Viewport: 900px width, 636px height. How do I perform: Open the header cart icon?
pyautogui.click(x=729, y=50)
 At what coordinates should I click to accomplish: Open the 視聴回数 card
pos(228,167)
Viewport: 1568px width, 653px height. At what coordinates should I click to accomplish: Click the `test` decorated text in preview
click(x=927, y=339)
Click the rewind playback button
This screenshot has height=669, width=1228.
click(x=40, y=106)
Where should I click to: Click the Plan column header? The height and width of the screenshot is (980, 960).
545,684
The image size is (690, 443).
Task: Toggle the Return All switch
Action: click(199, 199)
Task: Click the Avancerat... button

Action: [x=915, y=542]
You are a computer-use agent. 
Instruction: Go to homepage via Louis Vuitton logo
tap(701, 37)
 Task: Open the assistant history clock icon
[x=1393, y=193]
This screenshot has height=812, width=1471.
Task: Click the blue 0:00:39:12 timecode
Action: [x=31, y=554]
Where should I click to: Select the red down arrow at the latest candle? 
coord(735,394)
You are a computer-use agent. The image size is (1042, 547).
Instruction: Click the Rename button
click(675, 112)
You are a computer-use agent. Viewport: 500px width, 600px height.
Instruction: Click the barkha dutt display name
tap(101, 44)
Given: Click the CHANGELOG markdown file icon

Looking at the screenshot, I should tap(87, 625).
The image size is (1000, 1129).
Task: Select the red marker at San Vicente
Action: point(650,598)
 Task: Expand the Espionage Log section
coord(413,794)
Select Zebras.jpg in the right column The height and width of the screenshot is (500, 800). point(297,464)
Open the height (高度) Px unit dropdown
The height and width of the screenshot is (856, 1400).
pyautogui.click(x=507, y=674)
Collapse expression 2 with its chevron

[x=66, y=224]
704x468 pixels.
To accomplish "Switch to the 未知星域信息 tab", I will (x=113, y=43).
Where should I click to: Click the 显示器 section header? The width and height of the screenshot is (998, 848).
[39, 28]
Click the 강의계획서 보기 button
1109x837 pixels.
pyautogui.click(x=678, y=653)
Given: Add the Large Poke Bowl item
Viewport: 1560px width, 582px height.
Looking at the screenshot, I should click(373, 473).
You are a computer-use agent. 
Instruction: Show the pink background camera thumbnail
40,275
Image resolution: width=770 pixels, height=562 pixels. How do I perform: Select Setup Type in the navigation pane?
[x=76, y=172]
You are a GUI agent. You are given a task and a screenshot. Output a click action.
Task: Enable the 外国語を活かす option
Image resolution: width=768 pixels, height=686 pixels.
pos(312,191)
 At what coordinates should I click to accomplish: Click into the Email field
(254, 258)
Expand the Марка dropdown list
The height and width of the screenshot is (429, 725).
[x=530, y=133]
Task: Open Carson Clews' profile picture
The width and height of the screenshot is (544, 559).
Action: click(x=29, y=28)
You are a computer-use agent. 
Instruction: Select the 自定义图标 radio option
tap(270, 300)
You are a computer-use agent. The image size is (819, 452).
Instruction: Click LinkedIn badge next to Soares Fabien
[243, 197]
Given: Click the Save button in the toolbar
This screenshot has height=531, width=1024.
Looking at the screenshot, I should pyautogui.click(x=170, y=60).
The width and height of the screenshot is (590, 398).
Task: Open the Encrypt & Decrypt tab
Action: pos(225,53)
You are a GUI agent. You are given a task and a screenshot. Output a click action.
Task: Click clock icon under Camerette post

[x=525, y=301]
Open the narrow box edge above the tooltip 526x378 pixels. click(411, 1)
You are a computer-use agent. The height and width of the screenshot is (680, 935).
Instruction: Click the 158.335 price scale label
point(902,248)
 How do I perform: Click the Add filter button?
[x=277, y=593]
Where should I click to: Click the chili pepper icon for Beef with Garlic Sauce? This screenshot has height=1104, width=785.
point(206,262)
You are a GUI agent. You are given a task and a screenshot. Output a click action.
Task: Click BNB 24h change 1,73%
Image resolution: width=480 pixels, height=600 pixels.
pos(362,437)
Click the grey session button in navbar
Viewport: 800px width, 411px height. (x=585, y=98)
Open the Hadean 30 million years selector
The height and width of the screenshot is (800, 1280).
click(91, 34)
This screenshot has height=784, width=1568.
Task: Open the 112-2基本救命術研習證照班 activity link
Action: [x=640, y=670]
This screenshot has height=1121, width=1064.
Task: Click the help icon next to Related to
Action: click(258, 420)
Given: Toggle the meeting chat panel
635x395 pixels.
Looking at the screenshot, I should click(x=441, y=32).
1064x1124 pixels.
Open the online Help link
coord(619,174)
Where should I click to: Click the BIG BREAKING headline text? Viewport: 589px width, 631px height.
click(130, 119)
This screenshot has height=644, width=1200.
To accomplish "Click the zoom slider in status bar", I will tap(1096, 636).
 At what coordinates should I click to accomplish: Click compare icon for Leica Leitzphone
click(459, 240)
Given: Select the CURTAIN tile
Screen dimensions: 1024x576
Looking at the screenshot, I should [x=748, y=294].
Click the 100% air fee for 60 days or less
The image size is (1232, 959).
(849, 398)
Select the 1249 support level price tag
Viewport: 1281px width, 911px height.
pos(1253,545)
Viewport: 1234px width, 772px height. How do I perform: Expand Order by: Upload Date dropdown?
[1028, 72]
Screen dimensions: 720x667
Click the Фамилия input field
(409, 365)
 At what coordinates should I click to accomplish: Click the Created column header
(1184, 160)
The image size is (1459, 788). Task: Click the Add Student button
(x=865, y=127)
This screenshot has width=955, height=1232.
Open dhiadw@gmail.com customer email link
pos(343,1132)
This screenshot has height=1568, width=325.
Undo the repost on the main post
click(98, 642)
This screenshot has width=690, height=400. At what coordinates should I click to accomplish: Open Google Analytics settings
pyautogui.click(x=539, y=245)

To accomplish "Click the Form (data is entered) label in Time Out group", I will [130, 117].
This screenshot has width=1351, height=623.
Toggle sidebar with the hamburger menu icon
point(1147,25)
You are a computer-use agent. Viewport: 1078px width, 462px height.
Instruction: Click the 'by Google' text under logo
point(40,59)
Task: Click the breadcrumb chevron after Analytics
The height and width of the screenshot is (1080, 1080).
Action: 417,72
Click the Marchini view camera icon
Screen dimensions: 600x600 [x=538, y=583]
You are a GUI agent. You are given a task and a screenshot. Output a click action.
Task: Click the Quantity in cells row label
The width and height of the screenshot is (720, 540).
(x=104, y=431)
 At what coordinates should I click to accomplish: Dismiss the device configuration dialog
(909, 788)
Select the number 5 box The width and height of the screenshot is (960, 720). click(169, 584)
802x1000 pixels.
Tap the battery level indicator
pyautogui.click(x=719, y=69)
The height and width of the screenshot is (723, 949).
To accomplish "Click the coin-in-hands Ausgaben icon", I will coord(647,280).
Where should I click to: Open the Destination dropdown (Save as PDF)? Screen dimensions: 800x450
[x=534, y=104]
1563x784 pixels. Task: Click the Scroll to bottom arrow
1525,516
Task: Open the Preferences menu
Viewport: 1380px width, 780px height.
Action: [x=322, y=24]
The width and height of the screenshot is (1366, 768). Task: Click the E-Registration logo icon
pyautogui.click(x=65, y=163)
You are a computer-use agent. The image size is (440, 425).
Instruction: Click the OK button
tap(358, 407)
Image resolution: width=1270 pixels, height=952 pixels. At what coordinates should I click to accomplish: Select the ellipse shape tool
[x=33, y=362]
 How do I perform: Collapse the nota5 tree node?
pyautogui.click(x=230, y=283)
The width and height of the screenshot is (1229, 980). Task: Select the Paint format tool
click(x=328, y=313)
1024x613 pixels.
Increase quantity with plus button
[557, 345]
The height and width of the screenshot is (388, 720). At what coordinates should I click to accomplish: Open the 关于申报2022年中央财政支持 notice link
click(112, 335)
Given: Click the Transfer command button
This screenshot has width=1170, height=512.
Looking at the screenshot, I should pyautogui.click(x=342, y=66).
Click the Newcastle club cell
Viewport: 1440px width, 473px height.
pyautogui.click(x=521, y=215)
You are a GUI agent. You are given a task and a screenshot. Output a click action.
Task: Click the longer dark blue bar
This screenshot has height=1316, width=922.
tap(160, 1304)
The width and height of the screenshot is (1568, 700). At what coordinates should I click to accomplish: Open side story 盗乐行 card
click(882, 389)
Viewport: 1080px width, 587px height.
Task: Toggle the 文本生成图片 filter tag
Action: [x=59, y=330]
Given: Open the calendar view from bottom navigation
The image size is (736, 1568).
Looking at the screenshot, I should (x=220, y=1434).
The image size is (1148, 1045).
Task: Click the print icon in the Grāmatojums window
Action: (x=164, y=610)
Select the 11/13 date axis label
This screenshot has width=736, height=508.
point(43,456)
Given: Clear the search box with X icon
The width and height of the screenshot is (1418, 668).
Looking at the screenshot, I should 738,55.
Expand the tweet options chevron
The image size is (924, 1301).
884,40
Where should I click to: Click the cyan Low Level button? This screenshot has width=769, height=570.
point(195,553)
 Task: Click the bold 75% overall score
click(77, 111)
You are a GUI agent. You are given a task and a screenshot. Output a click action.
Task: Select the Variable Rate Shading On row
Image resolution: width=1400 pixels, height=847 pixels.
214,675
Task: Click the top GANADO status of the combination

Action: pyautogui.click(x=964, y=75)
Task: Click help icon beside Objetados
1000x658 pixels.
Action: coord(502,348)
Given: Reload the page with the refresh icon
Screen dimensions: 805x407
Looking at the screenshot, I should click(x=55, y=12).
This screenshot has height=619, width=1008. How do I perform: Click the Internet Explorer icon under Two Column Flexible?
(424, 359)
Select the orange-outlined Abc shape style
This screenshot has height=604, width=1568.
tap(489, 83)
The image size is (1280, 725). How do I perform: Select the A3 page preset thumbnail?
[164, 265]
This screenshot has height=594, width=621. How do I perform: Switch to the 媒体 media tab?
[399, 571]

===============

| ACTIVITY |
For the string "will", go through the entries above and copy each line where it occurs.

| THE ANSWER |
To accomplish "Switch to the 未知星域信息 tab", I will (x=113, y=43).
To accomplish "Click the zoom slider in status bar", I will tap(1096, 636).
To accomplish "Click the Form (data is entered) label in Time Out group", I will [130, 117].
To accomplish "Click the coin-in-hands Ausgaben icon", I will coord(647,280).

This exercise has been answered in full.